Having grown up in a Communist country, I was always curious about capitalism. The Communist propaganda was very critical of capitalism, which made those of us who had never experienced it think that capitalism had to be a very good thing. After all, we hated communism, and certainly rightly so.
What we did not realize at the time was that we really hated communism because of its dictatorial nature, not because of economy. Our freedoms were severely restricted, and that was bad. It really was. But because of that, we hated everything about communism, including the good things that we did not even realize we had, at least not until the brief period of socialism with a human face.
At any rate, I have to say that after spending close to two decades in the capitalism as lived in the US, I have found capitalism not a good thing. I love the freedom of the US. But I have to say, if I were young and knew what I know now, I would choose a different country. I would be looking for a country with freedom, that is an absolute must. But I would also look for a country that gives a hoot about its citizens. For a country that emphasizes the individual, I am shocked how little an individual means in the US economic and political system: All you hear about is what is good for "business".
The theory behind capitalism is that it presumably gives everyone equal opportunity. This is not true in my experience. For one, not everyone has the same talents and gifts. Besides, the educational system seems deliberately designed not to teach you how to make it in the capitalist society. Good education is no guarantee of economic success. When I lost my job as a programmer in Pittsburgh almost a decade ago, I could not find employment because I was "overqualified". What kind of nonsense is that? How can I be overqualified? I either can do my job or I cannot.
I finally got a job as a food packer in a warehouse of a company that owned many vending machines in the Pittsburgh area. It did not bother them that I could do other things. I truly liked the company, though, of course, I was paid a lot less than back when I was a programmer.
Then I moved to Wisconsin. Ever since then I have been working the most menial jobs you can imagine: For a while I was even sorting through other people's garbage in a recycling plant. No one needs a programmer in the town I live in.
Of course, I continued programming. I wrote many a program, I have taught many people how to program through my web sites. I receive messages from people all over the world thanking me for my contribution. Yet, I often cannot afford to eat. My current employer has just decided to cut my hours to two days a week, after I have worked there for five years. So much for opportunity.
Where does this leave me? I guess I have to learn to live in a society motivated by greed, something that is totally foreign to me. I have to market my software instead of giving it away.
Ironically, when I started marketing a piece of sotware I wrote, someone quickly released a password generator for it. I contacted him, and he was surprised who I was: He learned assembly language from me! He removed the password generator from his site, but damage was already done.
I have seen people arguing for capitalism saying that it motivates creativity. I say it does not. I say it kills creativity. Just consider my own field: Software engineering. Who gets rich here? Not the creative programmers who write quality software, but companies that create mediocre software.
In a less capitalist society where you are guaranteed that your basic needs are met you are free to be creative, you are free to create your best.
But under capitalism you have to spend so much personal energy to just survive that you have little left to create.
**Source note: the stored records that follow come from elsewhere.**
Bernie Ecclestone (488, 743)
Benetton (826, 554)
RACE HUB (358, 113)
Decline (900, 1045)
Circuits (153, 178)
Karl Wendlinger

I am not interested in money markets. I am not interested in stocks, bonds, mutual funds, and similar things. Yet, I spent considerable amount of time learning about them. Out of necessity. I really wish I could spend more time writing quality software than worrying about survival. That is why, if I could do it all over again, I would go to a less capitalist country.
We live in the era of specialists. I find it silly that in the US we do not have specialists whose job it is to make sure everyone in the country is economically independent. I feel I am not truly free if I am stuck living in a small town driving an old car. Please understand, I have nothing against small towns. I just would like to have the freedom of moving elsewhere now. But because I cannot afford it, I do not have that freedom. And because I am getting older, and my health is failing (I have diabetes and cannot even afford proper diet), quite frankly, I fear I will die in this town, and I will die years before I would if I still lived under socialism.
And that is why I find capitalism quite disappointing.